Range to reproduce from the entries below: the line with "весни (142, 1022)", the line with "[Вартість газу для", and every line in between. Give them exactly and give nothing else.

########

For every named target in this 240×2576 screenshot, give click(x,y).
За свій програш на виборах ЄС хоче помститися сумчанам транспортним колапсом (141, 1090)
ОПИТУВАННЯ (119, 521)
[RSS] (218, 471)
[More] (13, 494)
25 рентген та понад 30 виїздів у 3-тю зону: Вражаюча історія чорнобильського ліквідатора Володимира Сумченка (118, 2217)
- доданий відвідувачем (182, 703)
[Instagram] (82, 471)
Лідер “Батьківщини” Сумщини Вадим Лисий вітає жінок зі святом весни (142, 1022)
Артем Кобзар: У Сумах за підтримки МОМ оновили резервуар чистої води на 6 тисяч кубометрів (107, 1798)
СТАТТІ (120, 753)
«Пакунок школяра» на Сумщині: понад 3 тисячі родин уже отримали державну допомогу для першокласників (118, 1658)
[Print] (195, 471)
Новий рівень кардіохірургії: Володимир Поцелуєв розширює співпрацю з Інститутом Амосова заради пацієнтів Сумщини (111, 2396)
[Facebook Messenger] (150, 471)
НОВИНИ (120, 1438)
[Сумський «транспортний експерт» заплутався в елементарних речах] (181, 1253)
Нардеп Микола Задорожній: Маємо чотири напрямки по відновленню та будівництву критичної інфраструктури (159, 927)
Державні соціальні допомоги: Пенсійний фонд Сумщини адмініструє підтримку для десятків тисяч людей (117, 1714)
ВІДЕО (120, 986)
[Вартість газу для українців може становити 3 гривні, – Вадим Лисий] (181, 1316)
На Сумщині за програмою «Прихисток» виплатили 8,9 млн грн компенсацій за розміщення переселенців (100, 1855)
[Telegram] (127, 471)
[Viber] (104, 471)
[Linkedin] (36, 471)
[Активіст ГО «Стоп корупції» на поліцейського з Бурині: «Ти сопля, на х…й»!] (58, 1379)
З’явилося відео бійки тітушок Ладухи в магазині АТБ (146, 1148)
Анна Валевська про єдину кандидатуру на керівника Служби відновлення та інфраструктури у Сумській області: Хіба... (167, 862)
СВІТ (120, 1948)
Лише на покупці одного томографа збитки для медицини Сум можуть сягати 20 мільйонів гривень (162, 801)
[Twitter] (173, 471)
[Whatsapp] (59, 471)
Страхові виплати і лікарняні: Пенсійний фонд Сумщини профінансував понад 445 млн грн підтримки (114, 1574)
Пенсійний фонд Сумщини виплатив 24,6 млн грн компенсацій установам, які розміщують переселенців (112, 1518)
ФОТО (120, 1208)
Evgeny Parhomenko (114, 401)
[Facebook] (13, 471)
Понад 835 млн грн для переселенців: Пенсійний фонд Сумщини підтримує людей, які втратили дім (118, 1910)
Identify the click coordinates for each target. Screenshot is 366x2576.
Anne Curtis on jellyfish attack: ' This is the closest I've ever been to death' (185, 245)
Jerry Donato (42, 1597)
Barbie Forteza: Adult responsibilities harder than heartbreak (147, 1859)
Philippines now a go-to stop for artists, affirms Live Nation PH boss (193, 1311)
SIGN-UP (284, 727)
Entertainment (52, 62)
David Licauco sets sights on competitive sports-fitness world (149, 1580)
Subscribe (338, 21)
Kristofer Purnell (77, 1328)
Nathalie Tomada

########

* SOLUTION FOR THIS PROBLEM:
Лідер “Батьківщини” Сумщини Вадим Лисий вітає жінок зі святом весни (142, 1022)
Артем Кобзар: У Сумах за підтримки МОМ оновили резервуар чистої води на 6 тисяч кубометрів (107, 1798)
СТАТТІ (120, 753)
«Пакунок школяра» на Сумщині: понад 3 тисячі родин уже отримали державну допомогу для першокласників (118, 1658)
[Print] (195, 471)
Новий рівень кардіохірургії: Володимир Поцелуєв розширює співпрацю з Інститутом Амосова заради пацієнтів Сумщини (111, 2396)
[Facebook Messenger] (150, 471)
НОВИНИ (120, 1438)
[Сумський «транспортний експерт» заплутався в елементарних речах] (181, 1253)
Нардеп Микола Задорожній: Маємо чотири напрямки по відновленню та будівництву критичної інфраструктури (159, 927)
Державні соціальні допомоги: Пенсійний фонд Сумщини адмініструє підтримку для десятків тисяч людей (117, 1714)
ВІДЕО (120, 986)
[Вартість газу для українців може становити 3 гривні, – Вадим Лисий] (181, 1316)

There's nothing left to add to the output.